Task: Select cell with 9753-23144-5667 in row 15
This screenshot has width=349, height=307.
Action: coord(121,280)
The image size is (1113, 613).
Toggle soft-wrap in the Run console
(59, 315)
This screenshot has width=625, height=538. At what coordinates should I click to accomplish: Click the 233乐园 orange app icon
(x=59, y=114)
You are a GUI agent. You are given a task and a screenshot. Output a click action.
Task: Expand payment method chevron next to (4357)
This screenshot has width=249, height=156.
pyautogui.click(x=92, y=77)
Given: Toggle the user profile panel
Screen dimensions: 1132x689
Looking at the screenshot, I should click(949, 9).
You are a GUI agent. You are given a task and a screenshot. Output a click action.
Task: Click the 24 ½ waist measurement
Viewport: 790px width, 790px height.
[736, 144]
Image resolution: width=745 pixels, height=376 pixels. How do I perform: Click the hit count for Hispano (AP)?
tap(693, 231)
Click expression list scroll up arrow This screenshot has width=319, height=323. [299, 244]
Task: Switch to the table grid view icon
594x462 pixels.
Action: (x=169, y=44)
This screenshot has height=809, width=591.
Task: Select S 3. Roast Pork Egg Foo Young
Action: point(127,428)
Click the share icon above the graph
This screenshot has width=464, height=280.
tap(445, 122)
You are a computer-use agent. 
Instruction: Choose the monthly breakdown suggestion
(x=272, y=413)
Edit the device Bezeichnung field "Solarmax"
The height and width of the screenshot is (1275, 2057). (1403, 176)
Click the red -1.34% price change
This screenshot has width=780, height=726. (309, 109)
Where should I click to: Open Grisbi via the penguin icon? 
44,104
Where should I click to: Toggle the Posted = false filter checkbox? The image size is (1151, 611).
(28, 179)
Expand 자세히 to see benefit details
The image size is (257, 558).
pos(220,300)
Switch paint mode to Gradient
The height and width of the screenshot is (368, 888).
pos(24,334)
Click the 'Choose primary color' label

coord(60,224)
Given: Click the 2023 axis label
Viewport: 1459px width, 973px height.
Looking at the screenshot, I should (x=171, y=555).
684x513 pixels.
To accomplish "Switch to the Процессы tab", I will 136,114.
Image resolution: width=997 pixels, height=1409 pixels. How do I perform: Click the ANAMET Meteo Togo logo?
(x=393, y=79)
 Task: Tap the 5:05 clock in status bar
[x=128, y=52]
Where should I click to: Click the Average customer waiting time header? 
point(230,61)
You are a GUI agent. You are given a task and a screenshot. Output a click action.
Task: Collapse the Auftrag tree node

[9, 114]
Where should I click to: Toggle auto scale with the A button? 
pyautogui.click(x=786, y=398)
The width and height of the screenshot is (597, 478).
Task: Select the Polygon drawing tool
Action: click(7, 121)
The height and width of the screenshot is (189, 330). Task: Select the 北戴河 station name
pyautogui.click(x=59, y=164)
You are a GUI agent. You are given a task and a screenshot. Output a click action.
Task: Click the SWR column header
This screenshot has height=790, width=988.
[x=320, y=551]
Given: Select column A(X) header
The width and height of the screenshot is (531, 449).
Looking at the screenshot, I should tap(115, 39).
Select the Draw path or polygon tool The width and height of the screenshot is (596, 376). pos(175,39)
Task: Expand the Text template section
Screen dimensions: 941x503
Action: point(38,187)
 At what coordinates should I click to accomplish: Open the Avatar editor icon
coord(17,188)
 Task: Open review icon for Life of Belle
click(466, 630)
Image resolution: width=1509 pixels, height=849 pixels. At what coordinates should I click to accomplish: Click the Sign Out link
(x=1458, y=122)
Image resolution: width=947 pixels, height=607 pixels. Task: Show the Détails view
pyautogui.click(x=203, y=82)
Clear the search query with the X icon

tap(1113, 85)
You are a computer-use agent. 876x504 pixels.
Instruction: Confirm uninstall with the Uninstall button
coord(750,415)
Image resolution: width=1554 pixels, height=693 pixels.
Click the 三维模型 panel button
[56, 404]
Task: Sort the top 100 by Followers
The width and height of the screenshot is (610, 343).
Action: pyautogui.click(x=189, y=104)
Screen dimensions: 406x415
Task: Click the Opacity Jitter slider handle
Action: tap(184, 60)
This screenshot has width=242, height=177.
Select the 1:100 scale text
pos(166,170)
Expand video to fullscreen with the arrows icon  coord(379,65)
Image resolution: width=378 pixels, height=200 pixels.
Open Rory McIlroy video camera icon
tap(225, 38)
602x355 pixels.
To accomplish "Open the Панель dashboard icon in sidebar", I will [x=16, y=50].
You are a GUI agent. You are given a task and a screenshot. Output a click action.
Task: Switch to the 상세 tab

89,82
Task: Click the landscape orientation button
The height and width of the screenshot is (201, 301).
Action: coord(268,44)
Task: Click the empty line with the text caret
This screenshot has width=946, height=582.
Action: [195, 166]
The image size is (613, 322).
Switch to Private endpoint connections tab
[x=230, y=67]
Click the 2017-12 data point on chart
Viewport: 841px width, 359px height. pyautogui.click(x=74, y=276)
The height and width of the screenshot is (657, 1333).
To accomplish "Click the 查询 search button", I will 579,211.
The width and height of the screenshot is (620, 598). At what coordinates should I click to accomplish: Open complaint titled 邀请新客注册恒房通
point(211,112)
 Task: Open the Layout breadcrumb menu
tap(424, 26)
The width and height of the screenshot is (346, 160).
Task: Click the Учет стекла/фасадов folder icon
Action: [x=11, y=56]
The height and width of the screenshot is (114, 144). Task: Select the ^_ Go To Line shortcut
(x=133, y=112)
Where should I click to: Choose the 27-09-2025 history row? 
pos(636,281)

· · · · ·

**Exercise instructions**
Write out all of the lines above exactly, with nothing changed.

**In response**
Task: Select cell with 9753-23144-5667 in row 15
This screenshot has width=349, height=307.
Action: coord(121,280)
The image size is (1113, 613).
Toggle soft-wrap in the Run console
(59, 315)
This screenshot has width=625, height=538. At what coordinates should I click to accomplish: Click the 233乐园 orange app icon
(x=59, y=114)
You are a GUI agent. You are given a task and a screenshot. Output a click action.
Task: Expand payment method chevron next to (4357)
This screenshot has width=249, height=156.
pyautogui.click(x=92, y=77)
Given: Toggle the user profile panel
Screen dimensions: 1132x689
Looking at the screenshot, I should click(949, 9).
You are a GUI agent. You are given a task and a screenshot. Output a click action.
Task: Click the 24 ½ waist measurement
Viewport: 790px width, 790px height.
[736, 144]
Image resolution: width=745 pixels, height=376 pixels. How do I perform: Click the hit count for Hispano (AP)?
tap(693, 231)
Click expression list scroll up arrow This screenshot has width=319, height=323. [299, 244]
Task: Switch to the table grid view icon
594x462 pixels.
Action: (x=169, y=44)
This screenshot has height=809, width=591.
Task: Select S 3. Roast Pork Egg Foo Young
Action: point(127,428)
Click the share icon above the graph
This screenshot has width=464, height=280.
tap(445, 122)
You are a computer-use agent. 
Instruction: Choose the monthly breakdown suggestion
(x=272, y=413)
Edit the device Bezeichnung field "Solarmax"
The height and width of the screenshot is (1275, 2057). (1403, 176)
Click the red -1.34% price change
This screenshot has width=780, height=726. (309, 109)
Where should I click to: Open Grisbi via the penguin icon? 
44,104
Where should I click to: Toggle the Posted = false filter checkbox? The image size is (1151, 611).
(28, 179)
Expand 자세히 to see benefit details
The image size is (257, 558).
pos(220,300)
Switch paint mode to Gradient
The height and width of the screenshot is (368, 888).
pos(24,334)
Click the 'Choose primary color' label

coord(60,224)
Given: Click the 2023 axis label
Viewport: 1459px width, 973px height.
Looking at the screenshot, I should (x=171, y=555).
684x513 pixels.
To accomplish "Switch to the Процессы tab", I will 136,114.
Image resolution: width=997 pixels, height=1409 pixels. How do I perform: Click the ANAMET Meteo Togo logo?
(x=393, y=79)
 Task: Tap the 5:05 clock in status bar
[x=128, y=52]
Where should I click to: Click the Average customer waiting time header? 
point(230,61)
You are a GUI agent. You are given a task and a screenshot. Output a click action.
Task: Collapse the Auftrag tree node

[9, 114]
Where should I click to: Toggle auto scale with the A button? 
pyautogui.click(x=786, y=398)
The width and height of the screenshot is (597, 478).
Task: Select the Polygon drawing tool
Action: click(7, 121)
The height and width of the screenshot is (189, 330). Task: Select the 北戴河 station name
pyautogui.click(x=59, y=164)
You are a GUI agent. You are given a task and a screenshot. Output a click action.
Task: Click the SWR column header
This screenshot has height=790, width=988.
[x=320, y=551]
Given: Select column A(X) header
The width and height of the screenshot is (531, 449).
Looking at the screenshot, I should tap(115, 39).
Select the Draw path or polygon tool The width and height of the screenshot is (596, 376). pos(175,39)
Task: Expand the Text template section
Screen dimensions: 941x503
Action: point(38,187)
 At what coordinates should I click to accomplish: Open the Avatar editor icon
coord(17,188)
 Task: Open review icon for Life of Belle
click(466, 630)
Image resolution: width=1509 pixels, height=849 pixels. At what coordinates should I click to accomplish: Click the Sign Out link
(x=1458, y=122)
Image resolution: width=947 pixels, height=607 pixels. Task: Show the Détails view
pyautogui.click(x=203, y=82)
Clear the search query with the X icon

tap(1113, 85)
You are a computer-use agent. 876x504 pixels.
Instruction: Confirm uninstall with the Uninstall button
coord(750,415)
Image resolution: width=1554 pixels, height=693 pixels.
Click the 三维模型 panel button
[56, 404]
Task: Sort the top 100 by Followers
The width and height of the screenshot is (610, 343).
Action: pyautogui.click(x=189, y=104)
Screen dimensions: 406x415
Task: Click the Opacity Jitter slider handle
Action: tap(184, 60)
This screenshot has width=242, height=177.
Select the 1:100 scale text
pos(166,170)
Expand video to fullscreen with the arrows icon  coord(379,65)
Image resolution: width=378 pixels, height=200 pixels.
Open Rory McIlroy video camera icon
tap(225, 38)
602x355 pixels.
To accomplish "Open the Панель dashboard icon in sidebar", I will [x=16, y=50].
You are a GUI agent. You are given a task and a screenshot. Output a click action.
Task: Switch to the 상세 tab

89,82
Task: Click the landscape orientation button
The height and width of the screenshot is (201, 301).
Action: coord(268,44)
Task: Click the empty line with the text caret
This screenshot has width=946, height=582.
Action: [195, 166]
The image size is (613, 322).
Switch to Private endpoint connections tab
[x=230, y=67]
Click the 2017-12 data point on chart
Viewport: 841px width, 359px height. pyautogui.click(x=74, y=276)
The height and width of the screenshot is (657, 1333).
To accomplish "Click the 查询 search button", I will 579,211.
The width and height of the screenshot is (620, 598). At what coordinates should I click to accomplish: Open complaint titled 邀请新客注册恒房通
point(211,112)
 Task: Open the Layout breadcrumb menu
tap(424, 26)
The width and height of the screenshot is (346, 160).
Task: Click the Учет стекла/фасадов folder icon
Action: [x=11, y=56]
The height and width of the screenshot is (114, 144). Task: Select the ^_ Go To Line shortcut
(x=133, y=112)
Where should I click to: Choose the 27-09-2025 history row? 
pos(636,281)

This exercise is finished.